(Information given)
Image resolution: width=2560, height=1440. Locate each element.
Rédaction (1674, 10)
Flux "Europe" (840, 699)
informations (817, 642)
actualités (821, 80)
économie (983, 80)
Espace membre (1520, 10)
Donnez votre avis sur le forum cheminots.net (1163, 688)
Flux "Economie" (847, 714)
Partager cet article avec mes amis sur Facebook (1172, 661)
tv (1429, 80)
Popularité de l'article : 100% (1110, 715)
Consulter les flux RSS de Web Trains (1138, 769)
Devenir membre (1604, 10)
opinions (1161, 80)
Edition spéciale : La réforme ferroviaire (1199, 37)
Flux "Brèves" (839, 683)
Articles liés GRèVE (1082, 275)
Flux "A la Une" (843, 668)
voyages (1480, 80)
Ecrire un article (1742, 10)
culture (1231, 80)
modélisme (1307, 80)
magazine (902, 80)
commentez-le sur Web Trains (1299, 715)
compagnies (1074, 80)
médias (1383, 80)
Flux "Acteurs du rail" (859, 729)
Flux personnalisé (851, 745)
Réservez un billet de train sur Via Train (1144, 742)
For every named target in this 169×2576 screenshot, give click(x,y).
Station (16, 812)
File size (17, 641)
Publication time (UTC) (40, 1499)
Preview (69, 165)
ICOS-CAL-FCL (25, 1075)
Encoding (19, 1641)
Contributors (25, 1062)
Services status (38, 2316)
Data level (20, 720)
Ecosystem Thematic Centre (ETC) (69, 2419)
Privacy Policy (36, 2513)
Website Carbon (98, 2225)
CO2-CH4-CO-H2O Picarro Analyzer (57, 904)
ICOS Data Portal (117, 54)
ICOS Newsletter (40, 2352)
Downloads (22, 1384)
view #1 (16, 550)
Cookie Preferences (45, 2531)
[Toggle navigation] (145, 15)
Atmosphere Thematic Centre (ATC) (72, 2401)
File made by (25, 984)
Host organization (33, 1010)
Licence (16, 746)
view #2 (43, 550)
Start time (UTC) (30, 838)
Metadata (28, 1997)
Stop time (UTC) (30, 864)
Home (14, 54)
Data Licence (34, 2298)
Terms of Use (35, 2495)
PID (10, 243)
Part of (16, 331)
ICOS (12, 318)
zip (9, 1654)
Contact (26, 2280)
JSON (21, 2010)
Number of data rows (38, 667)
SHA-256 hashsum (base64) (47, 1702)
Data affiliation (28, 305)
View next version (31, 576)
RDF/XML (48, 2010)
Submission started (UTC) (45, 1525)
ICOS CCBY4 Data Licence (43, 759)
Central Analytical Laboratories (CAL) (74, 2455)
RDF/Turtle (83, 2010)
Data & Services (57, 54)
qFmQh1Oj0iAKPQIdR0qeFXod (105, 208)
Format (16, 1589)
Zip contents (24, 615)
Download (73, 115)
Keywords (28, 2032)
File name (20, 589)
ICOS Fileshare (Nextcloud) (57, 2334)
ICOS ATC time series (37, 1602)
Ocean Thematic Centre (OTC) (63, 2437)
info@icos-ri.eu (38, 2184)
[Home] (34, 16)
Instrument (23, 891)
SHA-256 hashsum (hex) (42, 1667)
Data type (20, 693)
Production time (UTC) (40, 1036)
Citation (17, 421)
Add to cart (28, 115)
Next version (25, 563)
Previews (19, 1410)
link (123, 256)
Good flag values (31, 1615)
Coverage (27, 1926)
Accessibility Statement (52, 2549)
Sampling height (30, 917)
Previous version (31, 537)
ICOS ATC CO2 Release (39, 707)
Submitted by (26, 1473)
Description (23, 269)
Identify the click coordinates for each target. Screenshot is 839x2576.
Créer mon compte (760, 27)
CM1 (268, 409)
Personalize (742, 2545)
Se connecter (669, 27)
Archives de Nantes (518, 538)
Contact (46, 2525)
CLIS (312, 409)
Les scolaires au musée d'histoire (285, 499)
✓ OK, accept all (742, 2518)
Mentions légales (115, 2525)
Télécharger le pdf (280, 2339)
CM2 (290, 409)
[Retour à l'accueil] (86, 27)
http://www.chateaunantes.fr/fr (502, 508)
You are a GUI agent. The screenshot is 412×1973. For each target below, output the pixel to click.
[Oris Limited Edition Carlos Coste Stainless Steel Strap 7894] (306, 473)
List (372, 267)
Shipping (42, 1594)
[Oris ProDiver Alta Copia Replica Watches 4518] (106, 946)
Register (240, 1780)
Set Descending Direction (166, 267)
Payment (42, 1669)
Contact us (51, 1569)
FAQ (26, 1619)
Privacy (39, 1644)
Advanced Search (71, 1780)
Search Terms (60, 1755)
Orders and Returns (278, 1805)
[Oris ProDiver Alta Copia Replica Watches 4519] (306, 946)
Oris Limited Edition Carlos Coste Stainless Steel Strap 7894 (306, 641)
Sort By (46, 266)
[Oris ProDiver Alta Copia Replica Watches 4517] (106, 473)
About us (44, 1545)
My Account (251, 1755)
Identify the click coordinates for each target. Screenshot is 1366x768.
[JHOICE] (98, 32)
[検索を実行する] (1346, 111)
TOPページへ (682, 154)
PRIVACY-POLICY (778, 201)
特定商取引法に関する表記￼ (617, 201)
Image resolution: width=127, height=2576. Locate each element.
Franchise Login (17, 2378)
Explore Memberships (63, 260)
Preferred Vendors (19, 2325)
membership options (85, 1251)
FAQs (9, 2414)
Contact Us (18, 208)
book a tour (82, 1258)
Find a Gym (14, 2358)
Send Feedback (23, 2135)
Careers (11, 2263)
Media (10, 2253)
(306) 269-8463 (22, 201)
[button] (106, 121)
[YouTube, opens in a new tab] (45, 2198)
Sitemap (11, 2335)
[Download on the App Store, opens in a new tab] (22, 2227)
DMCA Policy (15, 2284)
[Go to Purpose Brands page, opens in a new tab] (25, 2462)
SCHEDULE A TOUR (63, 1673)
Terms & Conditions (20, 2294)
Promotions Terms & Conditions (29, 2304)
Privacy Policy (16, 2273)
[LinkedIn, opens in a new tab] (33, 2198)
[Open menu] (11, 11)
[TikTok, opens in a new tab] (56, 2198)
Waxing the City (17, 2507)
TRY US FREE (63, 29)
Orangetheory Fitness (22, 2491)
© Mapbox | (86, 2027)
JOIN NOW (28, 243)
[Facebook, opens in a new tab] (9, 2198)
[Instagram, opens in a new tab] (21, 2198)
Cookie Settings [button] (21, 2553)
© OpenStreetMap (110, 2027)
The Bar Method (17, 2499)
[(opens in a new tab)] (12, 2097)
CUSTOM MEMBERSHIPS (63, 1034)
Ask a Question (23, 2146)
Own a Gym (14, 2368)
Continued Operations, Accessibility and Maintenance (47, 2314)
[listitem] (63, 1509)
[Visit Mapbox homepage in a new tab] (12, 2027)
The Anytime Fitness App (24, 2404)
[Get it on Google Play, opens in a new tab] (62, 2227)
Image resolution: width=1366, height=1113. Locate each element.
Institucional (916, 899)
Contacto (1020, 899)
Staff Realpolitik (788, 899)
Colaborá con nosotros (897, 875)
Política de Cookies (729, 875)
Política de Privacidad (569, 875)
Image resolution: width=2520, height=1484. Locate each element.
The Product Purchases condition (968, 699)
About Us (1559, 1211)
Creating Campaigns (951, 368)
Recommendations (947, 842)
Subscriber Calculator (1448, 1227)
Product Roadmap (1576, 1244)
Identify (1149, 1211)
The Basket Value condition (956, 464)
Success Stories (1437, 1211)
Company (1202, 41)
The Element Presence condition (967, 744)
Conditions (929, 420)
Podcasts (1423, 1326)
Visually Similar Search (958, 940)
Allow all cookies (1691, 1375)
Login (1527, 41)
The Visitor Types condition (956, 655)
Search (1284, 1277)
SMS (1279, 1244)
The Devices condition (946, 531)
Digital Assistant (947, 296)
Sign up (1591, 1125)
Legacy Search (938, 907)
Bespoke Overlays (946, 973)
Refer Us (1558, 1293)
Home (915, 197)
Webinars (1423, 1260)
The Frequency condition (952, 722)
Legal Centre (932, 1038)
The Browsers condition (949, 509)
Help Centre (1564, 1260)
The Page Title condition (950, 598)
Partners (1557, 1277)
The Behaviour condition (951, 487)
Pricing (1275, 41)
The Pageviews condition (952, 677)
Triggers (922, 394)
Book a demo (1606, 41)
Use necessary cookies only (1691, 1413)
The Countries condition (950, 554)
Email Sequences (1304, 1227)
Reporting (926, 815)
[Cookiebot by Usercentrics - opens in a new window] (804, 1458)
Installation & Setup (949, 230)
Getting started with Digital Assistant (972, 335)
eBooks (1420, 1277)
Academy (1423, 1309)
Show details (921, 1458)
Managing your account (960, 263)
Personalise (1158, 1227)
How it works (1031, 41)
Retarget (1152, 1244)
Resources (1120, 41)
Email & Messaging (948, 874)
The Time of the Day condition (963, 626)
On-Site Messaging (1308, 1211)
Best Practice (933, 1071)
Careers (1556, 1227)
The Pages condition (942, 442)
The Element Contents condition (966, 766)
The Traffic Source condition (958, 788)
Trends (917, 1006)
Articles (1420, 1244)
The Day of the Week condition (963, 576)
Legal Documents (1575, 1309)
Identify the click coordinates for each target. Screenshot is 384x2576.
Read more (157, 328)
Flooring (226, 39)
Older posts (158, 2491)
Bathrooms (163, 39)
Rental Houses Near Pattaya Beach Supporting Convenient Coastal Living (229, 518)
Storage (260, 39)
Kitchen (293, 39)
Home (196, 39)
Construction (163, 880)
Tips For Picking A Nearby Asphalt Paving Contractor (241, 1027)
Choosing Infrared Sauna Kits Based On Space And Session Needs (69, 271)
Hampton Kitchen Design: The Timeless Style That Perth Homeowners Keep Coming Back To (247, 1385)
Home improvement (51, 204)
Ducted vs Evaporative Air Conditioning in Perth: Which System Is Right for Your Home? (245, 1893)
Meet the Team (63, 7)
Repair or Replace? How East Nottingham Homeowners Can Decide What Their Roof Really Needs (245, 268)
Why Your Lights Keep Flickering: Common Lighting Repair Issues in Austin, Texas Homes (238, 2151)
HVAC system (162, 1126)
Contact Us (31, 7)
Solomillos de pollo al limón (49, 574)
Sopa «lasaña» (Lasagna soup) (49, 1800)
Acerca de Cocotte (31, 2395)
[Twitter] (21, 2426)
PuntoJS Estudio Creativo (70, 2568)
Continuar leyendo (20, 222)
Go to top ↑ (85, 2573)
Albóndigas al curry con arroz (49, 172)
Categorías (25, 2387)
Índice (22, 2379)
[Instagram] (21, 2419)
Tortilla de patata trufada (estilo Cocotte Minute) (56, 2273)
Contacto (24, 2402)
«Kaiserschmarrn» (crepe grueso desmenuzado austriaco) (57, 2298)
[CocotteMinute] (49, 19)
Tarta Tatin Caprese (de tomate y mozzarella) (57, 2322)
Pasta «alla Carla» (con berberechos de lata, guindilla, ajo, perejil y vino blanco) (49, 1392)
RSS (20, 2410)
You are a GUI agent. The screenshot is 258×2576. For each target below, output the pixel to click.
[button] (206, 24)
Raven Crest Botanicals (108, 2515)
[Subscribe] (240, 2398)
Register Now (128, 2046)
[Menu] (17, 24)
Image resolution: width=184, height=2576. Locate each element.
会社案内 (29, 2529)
(End Information given)
**About this exercise**
Set down precisely the lines above between the line holding "Accessibility Statement (52, 2549)" and the line holding "CLIS (312, 409)", inclusive, and nothing beyond them.

**Solution for this problem**
Accessibility Statement (52, 2549)
Sampling height (30, 917)
Previous version (31, 537)
ICOS ATC CO2 Release (39, 707)
Submitted by (26, 1473)
Description (23, 269)
Identify the click coordinates for each target. Screenshot is 839x2576.
Créer mon compte (760, 27)
CM1 (268, 409)
Personalize (742, 2545)
Se connecter (669, 27)
Archives de Nantes (518, 538)
Contact (46, 2525)
CLIS (312, 409)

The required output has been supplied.